The lack of comprehensive crypto futures can be largely blamed on former SEC Chairman Gary Gensler. During his tenure, Chairman Gensler claimed that most crypto assets were securities. Futures contracts are commodity derivatives which would have placed them outside of its jurisdiction and control. So, Gensler suppressed their launch, depriving investors of important risk management tools.
The world has changed. As U.S. President Donald Trump’s administration aggressively pursues its agenda to make the United States the “crypto capital of the world,” new SEC Chairman Paul Atkins has made clear through numerous public statements that “most crypto tokens are not securities.”
With this regulatory hurdle removed, futures are now in the spotlight. These futures contracts are not just standalone products: they are a gateway to broader market access. Through its guidance on generic listing standards, the SEC recently clarified that tokens with six months of futures trading can more easily be listed as ETFs, opening the door to institutional capital and mainstream adoption. And as crypto futures become liquid, long DAT and short futures strategy becomes possible.
DAT Basic Trading
A basis trade occurs when an investor buys an asset in the spot market and simultaneously sells a futures contract on the same asset, with the aim of profiting from the price difference – or “basis” – between the two. “Contango” occurs when future prices are higher than the spot price. In these market conditions, basic trading strategies tend to be profitable.

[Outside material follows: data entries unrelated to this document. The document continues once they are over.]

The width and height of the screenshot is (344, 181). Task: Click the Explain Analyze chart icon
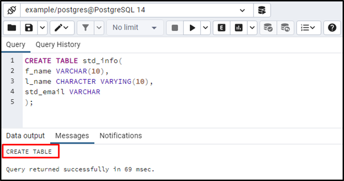coord(239,28)
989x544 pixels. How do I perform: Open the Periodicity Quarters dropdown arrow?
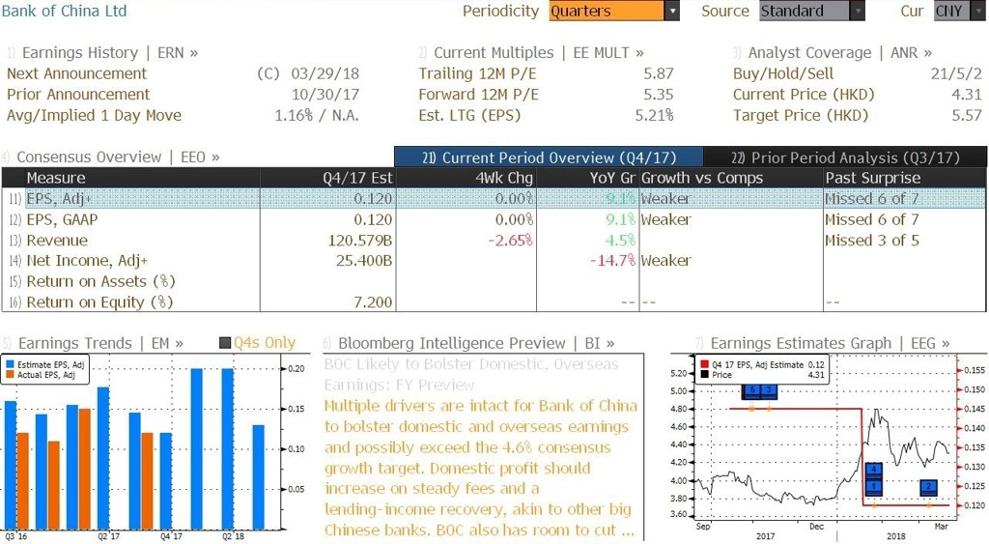click(x=672, y=11)

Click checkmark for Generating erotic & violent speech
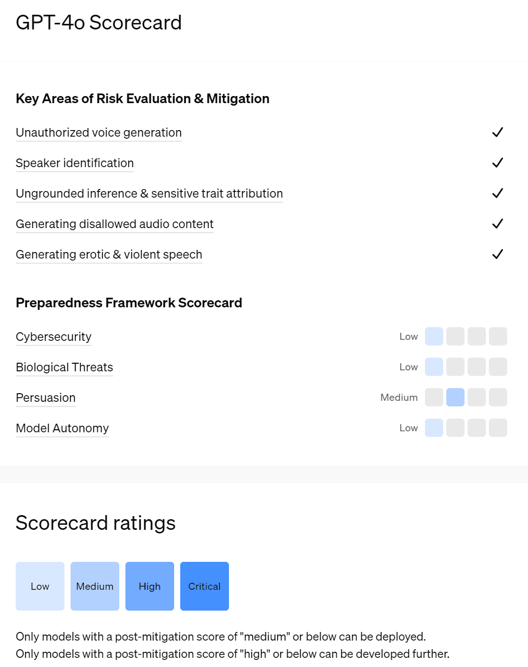pos(498,255)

DATs hold, stake, and even rollover digital assets, generating real on-chain yield. By purchasing their shares, investors gain exposure to this cryptocurrency and its yield. By shorting the corresponding futures contracts of DAT crypto holdings, investors hedge the price fluctuations of these assets. What remains is the gap between the future price of the token and the spot holdings of the DAT. When a DAT trades below its NAV or when the future price of the token (or “total return” token, which is a future that includes the staking return) is higher than the DAT’s crypto spot holdings, investors pocket a stable and relatively market-neutral return. Although it is difficult to predict the size of the basis, for alternative assets the differences can be more pronounced than for other assets, resulting in a higher return for the investor.
The advantage is clear. When mNAVs are rising and futures are in contango, trading based on the DAT could generate attractive returns. But like any strategy, there are many risks and downside scenarios. Perhaps the most obvious is a scenario in which mNAV declines precipitously and losses on the equity side are not fully offset by the forward hedge. Additionally, DATs that trade below NAV may become obvious takeover targets. While this could erase losses by restoring mNAV, acquirers could move to another asset class, which would require an unwinding of the transaction.

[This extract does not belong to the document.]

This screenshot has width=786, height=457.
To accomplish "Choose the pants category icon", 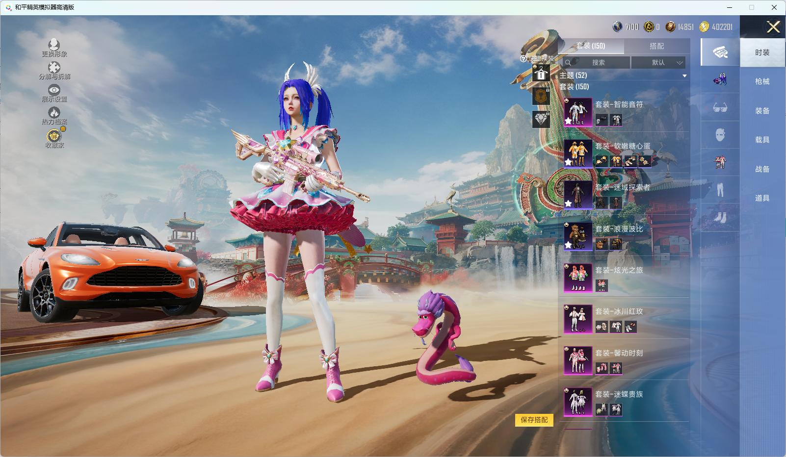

For those sensitive to these risks, ETFs, whose mNAVs are designed to remain stable at par, may be preferred over DATs when it comes to executing a trade on a regulated basis. But full alternative ETFs, as well as futures on the underlying asset, are just starting to come online. So, in the meantime, the bridge offered by DATs plays an important role in educating traditional investors about the possibilities as crypto investing becomes more normalized.
As regulated futures proliferate through alterations, the Long DAT, Short Futures trading could become an ideal way for Wall Street to capture crypto yield without touching a portfolio or suffering the intense volatility that defines crypto as an asset class. In 2026, I think it will be the job of the year.